Migrants throng to see Suu Kyi
Urges compatriots to show love for Thailand
Myanmar State Counsellor Aung San Suu Kyi yesterday urged Myanmar migrant workers in Thailand to show their love and honesty toward their host country as the Nobel Peace Prize laureate received an overwhelming welcome from her compatriots who turned up in droves to catch a glimpse of their national hero.
She also called on Myanmar workers in Thailand to comply with Thai laws. She is scheduled to meet Prime Minister Prayut Chan-o-cha today at Government House. Ms Suu Kyi, along with her delegation, arrived at Suvarnabhumi airport on a three-day state visit at 11.45am yesterday. Deputy Prime Minister Somkid Jatusripitak received her on behalf of the Thai government.
Many Myanmar migrant workers in Thailand were waiting in eager anticipation for her arrival as they hope their democratic icon and national heroine will bring reforms to Myanmar and help improve their lives back home.
- Photo gallery: Suu Kyi gets a heroine's welcome
From the morning onward, thousands of Myanmar workers in Thailand, particularly in coastal Samut Sakhon and nearby provinces flocked to the Talay Thai seafood market in Samut Sakhon to welcome Ms Suu Kyi who was scheduled to meet them in the afternoon.
However, an incident occurred when about 200 Myanmar migrants were forced by officials to leave the market compound, as they said the hall in the market where Ms Suu Kyi would meet their representatives was limited to only 500 selected Myanmar workers who had been assigned seats.
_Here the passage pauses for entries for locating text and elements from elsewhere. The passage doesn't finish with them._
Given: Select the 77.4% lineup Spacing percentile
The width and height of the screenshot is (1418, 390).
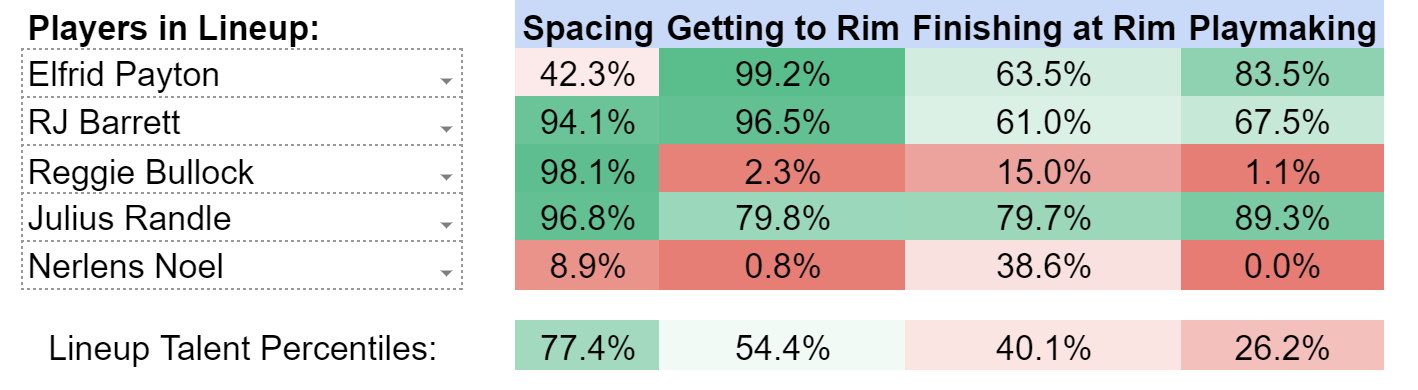Looking at the screenshot, I should (x=587, y=346).
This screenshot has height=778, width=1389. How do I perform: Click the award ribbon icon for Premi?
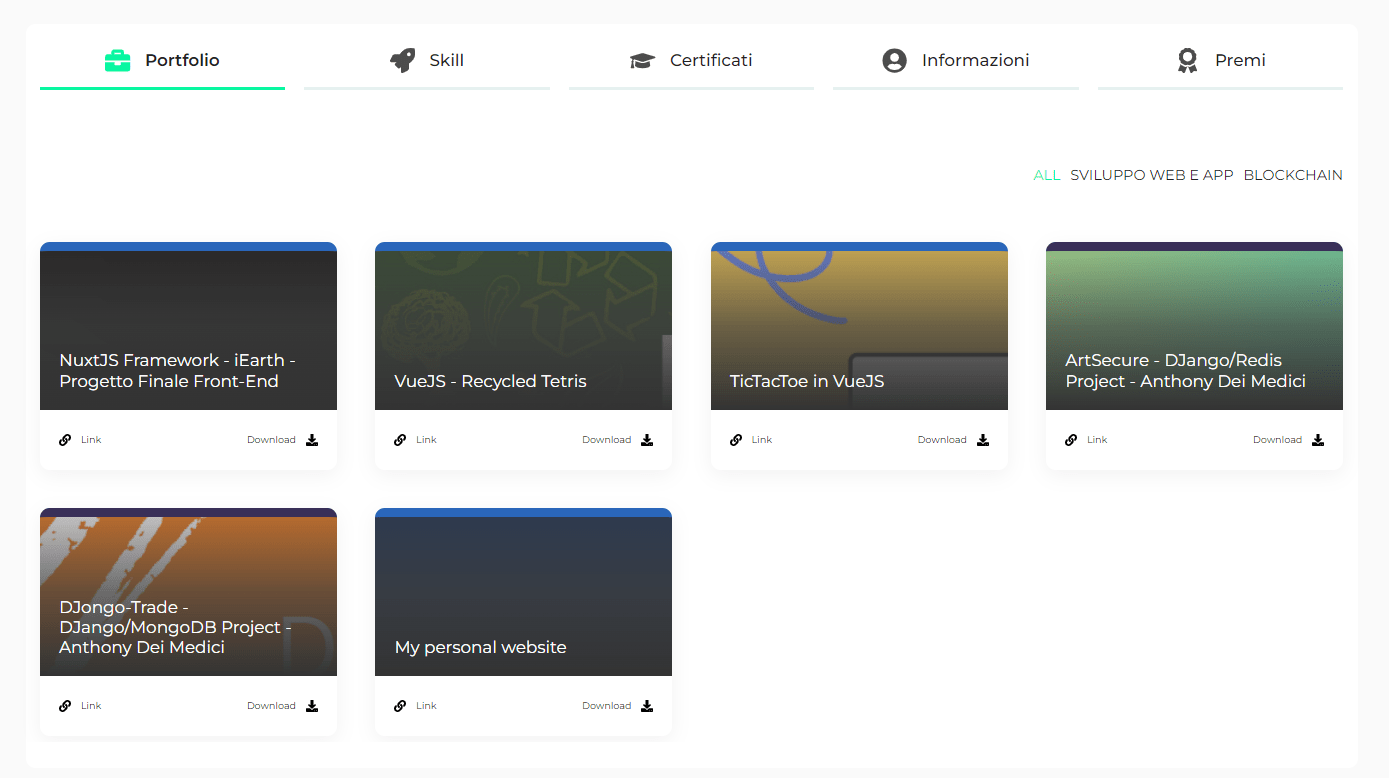(x=1187, y=61)
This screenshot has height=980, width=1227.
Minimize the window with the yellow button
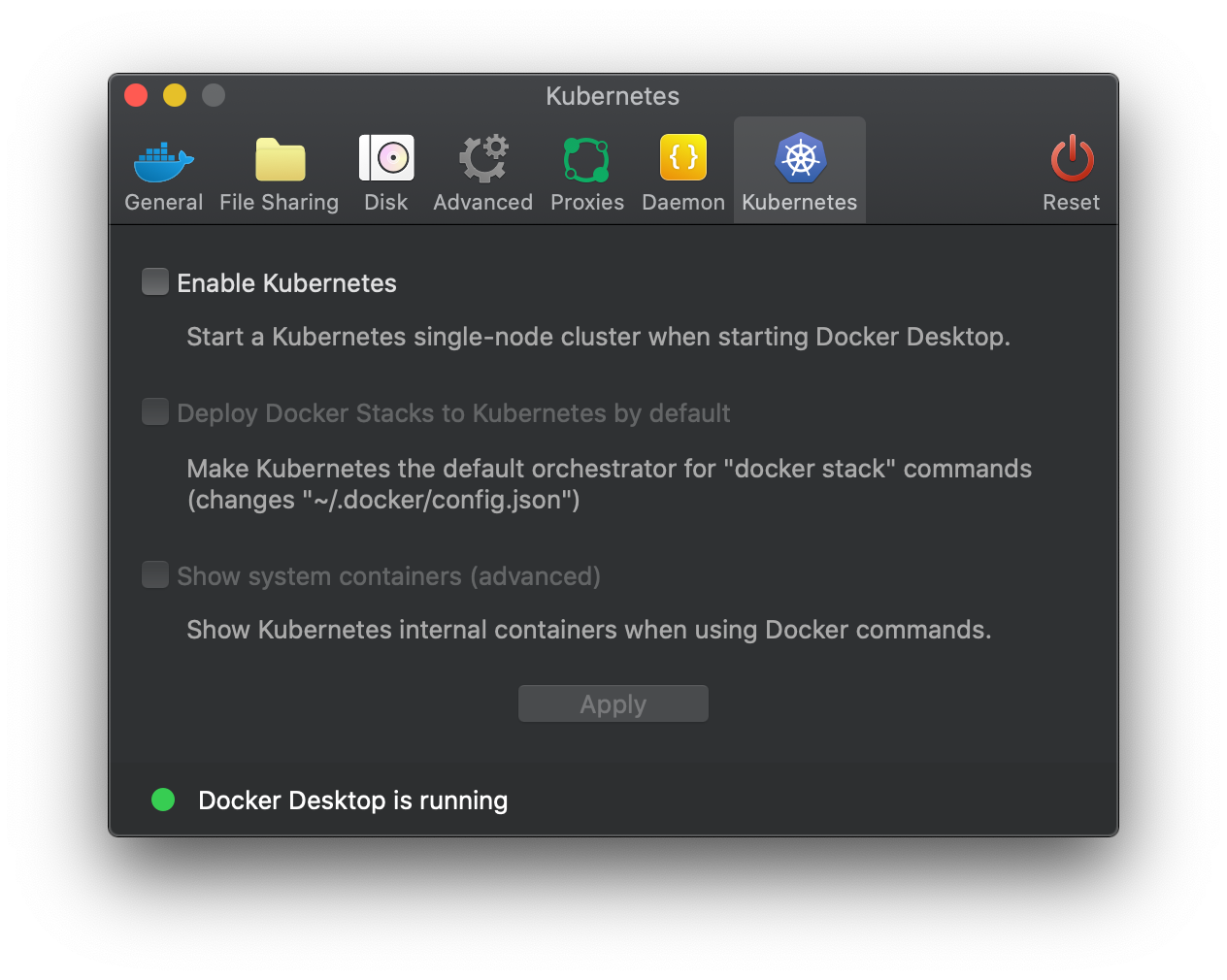175,95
Many others were unhappy they were not given a chance to see her as they were kept behind barricades outside the venue. They then tried to block a motorcade carrying the selected Myanmar workers from entering the compound. Police and local authorities had to rush in to restore order and were able to successfully calm the crowd.
About 4.15pm, Ms Suu Kyi arrived at the market. When her motorcade passed the gate, Ms Suu Kyi opened the car window and waved to the workers to follow, prompting many of them to burst through the barricades, spilling over the entrance gate of the compound in front of the hall.
However, only about 300 Myanmar workers were actually present at the hall, so officials had to remove the other 200 seats to make the hall appear full.
At Talay Thai seafood market, the weather cleared for Mrs Suu Kyi, and the crowds were even more enthusiastic. (Photo by Patipat Janthong)
Addressing the gathering, Ms Suu Kyi, who is also Myanmar's foreign minister, said that her Myanmar compatriots were the first group of people she wanted to meet during the visit. She said working in Thailand had given some security to Myanmar workers but also led to difficulties and her government would coordinate with Thailand to help them.
"Myanmar workers in Thailand are guests of their host country; therefore, you should love, be honest and behave well toward the hosts," Ms Suu Kyi said in Burmese.
When they encounter problems, they should talk them through with the Thai people, Ms Suu Kyi said, stressing the need for Myanmar migrants to follow the laws of Thailand.
"Small problems may sometimes occur, but [Myanmar migrants and Thais] should love each other and be united so we can live together for a long time and continue to improve cooperation between the two countries," Ms Suu Kyi said.
The Myanmar government will also expedite efforts to verify the nationality of all Myanmar workers and will see to it that illegal workers become legal, she said.
There are about 1.4 million legal Myanmar workers in Thailand and the number of Myanmar migrants in the country might reach 2 million if illegal workers are included, according to local officials.
Following the speech, Ms Suu Kyi came down from the stage and talked to Myanmar workers in the hall.
Some workers also complained that brokers charged them expensive fees to apply for passports and work permits.
Ms Suu Kyi said she will alert the relevant authorities to solve the problem. She also warned them not to use the services of brokers to obtain any documents.
After the meeting, she left in her motorcade and waved to the Myanmar workers waiting outside amid heavy rainfall.
Workers who could not enter the hall were dismayed that they were sidelined.
A 45-year-old Myanmar female worker said: "I have been waiting to see Ms Suu Kyi since 6am, but officials told me to get out of the hall. They said the hall was already full."
Some said that workers who were allowed inside the hall were mostly legal workers from large factories while those waiting outside were workers who still have problems.
Minnaing, a 38-year-old Myanmar worker in Samut Sakhon said: "It is unfair. All Myanmar migrants are equally proud of our mother [Ms Suu Kyi]."
Kha Kha Hlaing, a coordinator from the Myanmar embassy, said she was not permitted to enter the hall, either.